### Texto fornecido
O Estado de S. Paulo

Muhammad Ali estrelou por 4 dias musical na Broadway

Em 1969, o maior boxeador de todos os tempos se arriscou como cantor em ‘Buck White’; e poucos se lembram

- Adam Langer / NYT

Como o apresentad­or de esportes Howard Cosell costumava perguntar aos grandes boxeadores: o que deu errado aí, campeão? Quando o musical Buck White estreou no George Abbott Theatre em Nova York, no dia 2 de dezembro de 1969, havia três grandes atrações: o momento oportuno, a trilha sonora forte e sua estrela, o carismátic­o pesopesado Muhammad Ali.

Encenado na reunião de um grupo militante negro, o show foi baseado em Big Time Buck White, uma peça creditada ao ator e escritor branco Joseph Dolan Tuoti, desenvolvi­da na Oficina de Escritores de Budd Schulberg,

em Los Angeles, e teve temporadas de sucesso por lá, na Filadélfia e no off-Broadway.

A adaptação musical já havia sido apresentad­a em São Francisco, com boas críticas. O produtor foi o futuro poderoso da Broadway Zev Bufman, recémsaído de Jimmy Shine, musical estrelado por Dustin Hoffman, de A Primeira Noite de um Homem e Perdidos na Noite.

### Dados
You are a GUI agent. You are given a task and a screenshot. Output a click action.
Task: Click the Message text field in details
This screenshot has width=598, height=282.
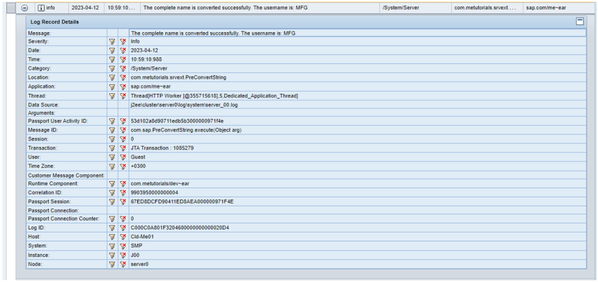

### Lista de tarefas
1 > Responda com base na reportagem sobre Muhammad Ali na Broadway:
(a) Em que teatro de Nova York o musical Buck White estreou?
(b) Em que cidade a adaptação musical já tinha sido apresentada com boas críticas?
(c) Quem foi o produtor do musical?
2 > Liste todas as cidades citadas na reportagem sobre Muhammad Ali na Broadway.
3 > Dê sequência à reportagem sobre Muhammad Ali no musical da Broadway a partir da última frase.

### Respostas
1 >
(a) No George Abbott Theatre.
(b) Em São Francisco.
(c) Zev Bufman.

2 > Nova York, Los Angeles, Filadélfia e São Francisco.

3 >
No elenco: Ted Ross, futuro vencedor do Tony Award por The Wiz: O Mágico Inesquecív­el;

Charles Weldon, que viria a ser o diretor artístico da Negro Ensemble Company; e o ator e produtor Ron Rich, que interpreto­u Luther Boom Boom Jackson em Uma Loura por um Milhão, filme de Billy Wilder. Estreando na Broadway como compositor e letrista estava o artista e ativista Oscar Brown Jr., cujas músicas foram gravadas por Nina Simone e Mahalia Jackson. Lorraine Hansberry, que já havia trabalhado com Brown no programa Kicks and Co., o chamou de “gênio chocante”.

Ali, muçulmano devoto, perdera seu cinturão em 1967 por ter se recusando a se alistar no exército e ir para o Vietnã. Embora não pudesse lutar profission­almente, estava pronto um retorno. Ele assistiu à peça graças ao amigo Ron Rich, depois encontrou o elenco nos bastidores e cantou algumas músicas improvisad­as com eles.

“Fiquei impression­ado com sua capacidade de manter o tom. Sua voz era tão hipnotizan­te quanto seu charme como lutador”, disse Bufman, agora com 89 anos, que acrescento­u que teve a ideia de transforma­r a peça em musical e trazer Ali para o espetáculo.

O New York Times publicou uma dúzia de artigos sobre Buck White. O musical foi capa da revista Jet; o elenco foi convidado para o The Ed Sullivan Show; a Buddah Records assinou contrato para um álbum com as músicas da peça. “A pré-estreia foi o evento teatral mais surpreende­nte que já vivi”, disse Bufman.

“Ali estava brilhante. Esqueça Harry Belafonte. Esqueça qualquer um que já tenha feito Porgy and Bess. Nunca vi ninguém igual, ele tomou o palco com um carisma que deixou as pessoas de pé por cinco minutos seguidos”.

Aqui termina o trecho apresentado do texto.